Adolescent nicotine abstinence increases anxiety and depressive-like behaviors, alcohol consumption, oxidative stress and inflammatory response accompanied by attenuated serotonergic/dopaminergic and cholinergic function in rats.

During the last decade adolescent nicotine exposure has become a growing concern worldwide and the significance of this issue has even been further highlighted by recent evidence indicating long-term behavioral complications associated with nicotine abstinence. In addition, nicotine has been suggested to serve as a gate for inclination and susceptibility to other drugs of abuse such as alcohol.
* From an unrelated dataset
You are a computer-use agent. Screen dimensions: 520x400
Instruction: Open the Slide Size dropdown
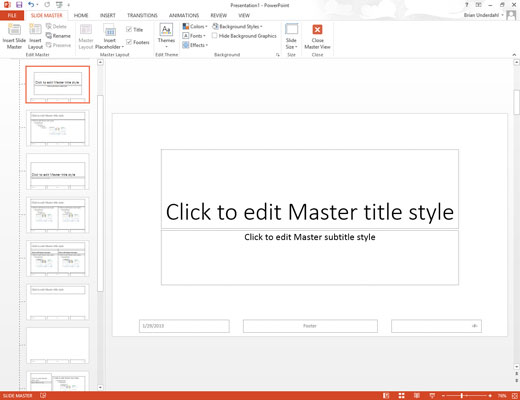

The present study was designed to investigate how nicotine abstinence during adolescence may affect the expression of anxiety- and depressive-like signs, as well as the alcohol consumption in adult rats. In order to quantify the behavioral manifestations, open filed test, elevated plus maze, marble burying test and forced swimming test were applied. In addition to these behavioral tests, biochemical markers of oxidative stress, inflammatory cytokines, brain monoaminergic status and cholinergic transmission were assessed in cortical tissues. Moreover, involvement of serotonergic and dopaminergic functions were further investigated by administration of MAO-B inhibitor and SSRI drugs (selegiline and sertraline). Results indicated that nicotine abstinence increases the physical signs of anxiety and depression in parallel with exacerbation of oxidative and inflammatory profile and attenuation of monoaminergic and cholinergic tone in cortex. Another interesting finding was enhancement of ethanol drinking in nicotine-abstained group, compared to saline-treated rats. Treatment by higher doses of selegiline/sertraline could markedly prevent the mentioned behavioral and biochemical consequences induced by nicotine abstinence.